Go ahead and scoff but there's even an "Elvis Presley is Alive" Facebook page with fourteen-thousand followers. The administrator, who prefers anonymity, says they promise "one post per day," leading up to the proof that Elvis staged his own demise, and any person asserting otherwise will be banned from the page. The most recent online frenzy was caused when someone posted a YouTube video of a groundskeeper at Graceland with long, white-hair and beard that was surreptitiously filmed and supposedly of Elvis at eighty. The problem was he looked like a middle-aged man with a pony-tail and a beer gut, wearing a red, "Elvis Week" T-Shirt, a crumpled, blue baseball cap, and baggy jeans with a wallet sagging from the back pocket. That was the dead giveaway. When was the last time Elvis needed to carry a wallet?  He was also doing groundskeeper-like things such as pulling weeds and watering. At one point, a bald man appeared in the scene. Maybe it was Carl Perkins. The Express UK newspaper sent investigators to Memphis and discovered the man's name is Bill Barmer, an employee of Elvis Presley Enterprises and current internet sensation.
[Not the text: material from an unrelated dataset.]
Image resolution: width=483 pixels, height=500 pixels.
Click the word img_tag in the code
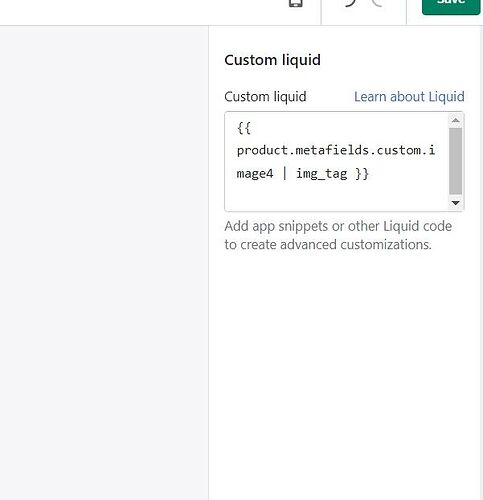click(321, 174)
The most bizarre YouTube video is called "Elvis Presley- I'm Alive," posted by the Knights of the King's Realm, in which they assert that recordings have emerged with Elvis singing songs from the nineties. When the tapes were unearthed, a "Las Vegas TV special investigative unit," rushed out to run the new tunes through a computer voice print analysis and found an "exact match," to one Elvis A. Presley. Naturally, the songs have been collected in an album you can purchase titled "KINGTINUING," featuring the title tune, "I'm Alive." The track list includes: "Tears in Heaven," "La Vida Loca," "Sweet Home Alabama," "Have I Told You Lately," (which I guess is a remake of his classic 1957 version, unless the King is covering Van Morrison), and "Candle in the Wind," with both the original Marilyn Monroe version and the "Goodbye England's Rose" version. "E" had a thing for Princess Di in the nineties. The singer sounds vaguely like the seventies' Elvis, backed by revolting, nineties, techno music. Possibly the worst of both worlds, but the video has two million views. You think this is going away? I'm not an Elvis impersonator, but I am an Elvis channeler, and being a conduit, the King has asked me to deliver a message regarding the "I'm Alive" phenomenon. Elvis sayeth thus, "Ya'll cut that mess out before I have to come down there from sitting at the left-hand of the Lord and karate-kick some ass Kang Rhee style."